Recently, I’ve read the book «CUDA Programming: A Developer’s Guide to Parallel Computing with GPUs». In the introduction, Shane Cook analyses the history of computation and the development of computation solutions.
I would divide the narration into four parts:
In 1945, John von Neumann, during his work on ENIAC (Electronic Numerical Integrator and Computer), described the design of computer architecture, which lies as a basis for all computing architectures we have today, CPU and GPU. The main idea is to fetch the processor instructions from some storing device and execute them by the computation unit. Starting from that point, a computing device was born, and the race to reach computation limits, the number of floating-point operations per second, to be precise, has been started.
The developers of early CPUs (Central Processing Units), noticed many bottlenecks: the frequency of CPU clocks should grow to fetch processor commands fast enough, and the ratio of clock speed to memory limits the overall operation speed of a device.
Figure on the left shows the architecture of a single-core processing unit with multiple levels of caching to increase local throughput for some «repeated» operations. This is the key improvement which related to the topic of our course directly.

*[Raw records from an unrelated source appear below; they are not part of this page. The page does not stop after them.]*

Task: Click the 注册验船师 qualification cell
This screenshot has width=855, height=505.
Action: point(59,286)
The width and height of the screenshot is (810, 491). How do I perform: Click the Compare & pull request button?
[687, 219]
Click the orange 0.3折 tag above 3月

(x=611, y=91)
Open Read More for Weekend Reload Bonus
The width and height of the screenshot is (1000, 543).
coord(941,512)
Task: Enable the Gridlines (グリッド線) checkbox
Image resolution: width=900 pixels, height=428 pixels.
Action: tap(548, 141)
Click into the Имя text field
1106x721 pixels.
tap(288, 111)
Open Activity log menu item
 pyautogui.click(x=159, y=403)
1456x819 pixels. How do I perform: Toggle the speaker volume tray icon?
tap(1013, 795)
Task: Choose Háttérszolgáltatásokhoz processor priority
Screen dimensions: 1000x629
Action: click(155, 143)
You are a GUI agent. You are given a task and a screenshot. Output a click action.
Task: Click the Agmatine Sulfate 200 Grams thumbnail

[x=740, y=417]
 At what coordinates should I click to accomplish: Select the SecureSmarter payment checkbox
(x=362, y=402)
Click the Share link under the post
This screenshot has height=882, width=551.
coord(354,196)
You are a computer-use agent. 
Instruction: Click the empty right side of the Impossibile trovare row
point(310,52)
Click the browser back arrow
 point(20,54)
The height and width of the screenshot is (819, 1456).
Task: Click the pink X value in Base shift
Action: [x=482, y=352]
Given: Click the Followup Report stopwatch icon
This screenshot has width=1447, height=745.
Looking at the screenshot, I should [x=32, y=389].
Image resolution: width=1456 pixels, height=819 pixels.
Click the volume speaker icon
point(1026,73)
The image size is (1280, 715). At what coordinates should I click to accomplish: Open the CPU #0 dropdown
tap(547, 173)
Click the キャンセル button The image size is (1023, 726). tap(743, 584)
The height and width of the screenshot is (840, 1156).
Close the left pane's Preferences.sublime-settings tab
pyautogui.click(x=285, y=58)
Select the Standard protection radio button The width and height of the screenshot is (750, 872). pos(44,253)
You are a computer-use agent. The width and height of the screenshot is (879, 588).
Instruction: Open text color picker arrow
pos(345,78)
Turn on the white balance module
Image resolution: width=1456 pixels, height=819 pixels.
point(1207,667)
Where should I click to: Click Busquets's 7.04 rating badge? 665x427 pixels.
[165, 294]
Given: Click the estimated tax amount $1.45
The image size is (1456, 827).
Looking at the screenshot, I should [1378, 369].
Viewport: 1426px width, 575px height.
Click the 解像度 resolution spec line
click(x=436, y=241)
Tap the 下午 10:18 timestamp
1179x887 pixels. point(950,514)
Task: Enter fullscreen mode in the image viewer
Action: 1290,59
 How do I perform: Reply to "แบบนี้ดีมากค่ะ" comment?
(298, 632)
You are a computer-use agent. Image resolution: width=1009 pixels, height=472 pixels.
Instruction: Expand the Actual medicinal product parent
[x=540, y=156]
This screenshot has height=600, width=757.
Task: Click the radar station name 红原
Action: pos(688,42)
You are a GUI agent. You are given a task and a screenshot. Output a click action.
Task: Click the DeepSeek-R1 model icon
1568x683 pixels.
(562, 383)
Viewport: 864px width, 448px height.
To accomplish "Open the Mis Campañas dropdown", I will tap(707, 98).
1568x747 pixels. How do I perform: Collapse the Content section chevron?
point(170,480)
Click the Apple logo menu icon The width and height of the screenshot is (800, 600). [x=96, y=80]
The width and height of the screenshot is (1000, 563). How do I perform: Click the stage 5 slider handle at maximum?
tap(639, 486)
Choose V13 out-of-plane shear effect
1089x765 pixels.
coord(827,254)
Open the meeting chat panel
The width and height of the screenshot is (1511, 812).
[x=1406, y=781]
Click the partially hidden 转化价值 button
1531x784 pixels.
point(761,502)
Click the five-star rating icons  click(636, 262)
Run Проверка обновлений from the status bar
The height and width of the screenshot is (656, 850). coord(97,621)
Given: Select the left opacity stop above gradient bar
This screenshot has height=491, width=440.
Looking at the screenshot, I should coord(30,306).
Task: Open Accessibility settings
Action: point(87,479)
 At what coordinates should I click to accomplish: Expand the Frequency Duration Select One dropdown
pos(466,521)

The cache was born because it appeared to be inefficient, running the same instruction when only data is changed. The same could be said about data, with the difference only in the instructions. The combination of performance improvements we know as 1, 2, and 3 cache levels.
At first, the developers of processors relied on CPU frequency as the main performance metric. Gordon Moore, one of the founders of Intel, made an observation which we know as Moore’s law that says «The number of transistors doubles every two years».
But history has proven that it’s an incorrect, or not entirely correct, prediction. The clock rate limit is around 4 GHz. As the number of transistors grows, so does the physical size of the silicon used to make the processors. The larger the chip, the more losses it experiences and complicates the manufacturing process. An increase in the clock rate increases power consumption. An increase in power consumption increases heat. Heat also increases the power consumption. Thus, the less performant a processor becomes at last. The processor builders need something else to allow the computational race to proceed.
The first computers were huge and costly. They consume an enormous amount of power. Seymour Cray, one of the pioneers of supercomputing, built Cray-1, the first supercomputer, which contained many computing devices connected in one giant computer to reach unbelievable computation performance in $160$ MFLOPS ($10^6$ floating-point operations per second).
The lower environment also improved, and CPU developers came up with the multicore design of a computation device. Gluing everything together with the size limitation and multiple already existing CPU instructions in mind, the architecture from figure below appears.
In 1982, the Thinking Machines Corporation came up with a very interesting design. They connected 4096 16-core CPUs in one machine. IBM on another side created a device named «Cell» processor, connecting many high-speed «Stream Processors» together and using them from the general-purpose PC. «Cell» processor has a similar design as the first GPUs.
The combination of design solutions, described earlier, gave birth to the GPU (Graphics Processing Unit) architecture we’re using today in general-purpose GPU computations, computer graphics and video games.
Looking at the efficiency in parallel computation, many cores, and the optimizations GPU has, it’s natural that computational frameworks appeared. Nvidia created CUDA (Compute Unified Device Architecture) targeting their devices. Apple and ATI created OpenCL to unify the coverage, utilizing all possible multicore GPU solutions. Microsoft added Direct Compute functionality to DirectX. Not to mention combined solutions such as Open MP.
To conclude this, I’d like to mention the fact that the «CUDA Programming» book was written in 2012, but the area of computer devices is growing very fast, and the numbers, presented here are obsolete significantly. In the next figure, I’ve put some predictions of GPU computational growth made by NVIDIA. The CPU field doesn’t stay still as well, AMD released Rizen Threadripper with 96 CPU cores and 192 threads. The CPU is much more featured than the GPU in terms of diversity. So, let’s see how the market will grow.